Virginia leaders are concerned that under any flat sales tax proposal, most of the money would be collected in Virginia. And the District is pressing for a long-term funding deal.
The full Council of Governments board is considering a special meeting in December to hash out some type of official position before Virginia’s and Maryland’s general assemblies convene.
“As we continue to push forward to secure a permanent dedicated funding solution, we are keenly aware that we need to begin covering the $6.1 billion gap over 10 years beginning in fiscal year 2019, even if we are not able to make all of the 2019 funding bondable at these rates,” Prince George’s County Chair Derrick Leon Davis said.
“It is critical that we solidify a deal on permanent dedicated funding, but we need to make sure that if we do not immediately, that we make a significant down payment,” Davis said.
Davis described the strategy group’s last closed-door meeting as extraordinarily “frank” on the needs and realistic odds of achieving even a short-term funding agreement. Metro’s official Capital Funding Agreement expires in June, but could be extended another year.
“While a step along this path may necessarily need to occur without all of the funding being bondable at the best rate, this action will keep the momentum going and assure that Metro can move forward with its capital program as recommended by the general manager,” Davis said.
Within the next week, former U.S. Transportation Sec. Ray LaHood’s long-awaited final report on Metro’s governance and other issues is due to be released by Virginia.
Loudoun County Supervisor Matt Letourneau believes any funding request must be coupled with significant Metro Board reforms, which have at least vague support from a number of elected leaders.
“It may be governance and funding at the same time, because that’s the way the General Assembly — and not just Republicans but Democrats too — are looking at this,” Letourneau said.
Sen. George Barker, a Democrat and a key member of the Metro Strategy Group who has served as a liaison to Richmond, said it is important that governance and funding changes move forward together as much as possible.
“We need to move forward now on funding, even if we can’t get all of it to be bondable at the best rate yet, so that we begin to make sure that we’re sending a clear message and also providing what will be needed in terms of long-term resources,” Barker said.
Control of Virginia’s House of Delegates is still in doubt after Tuesday’s election, with Democrats still holding out hope of taking control of the chamber.
“That will probably affect what our strategy is moving forward,” Letourneau said.
Virginia’s next governor, Lt. Gov. Ralph Northam, has been briefed regularly on Metro’s issues, Barker said.

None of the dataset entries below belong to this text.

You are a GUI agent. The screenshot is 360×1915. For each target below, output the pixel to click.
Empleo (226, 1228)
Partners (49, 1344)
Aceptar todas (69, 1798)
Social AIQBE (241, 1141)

“We have some significant changes in the house of delegates that we’re going to have to sort through. But I am confident that from both the Democratic and Republican sides in the Virginia General Assembly that we can work through this to get things done and to help meet our responsibility as one of the partners in addressing this issue maybe on a short-term basis now, but also as part of a long-term strategy,” Barker said.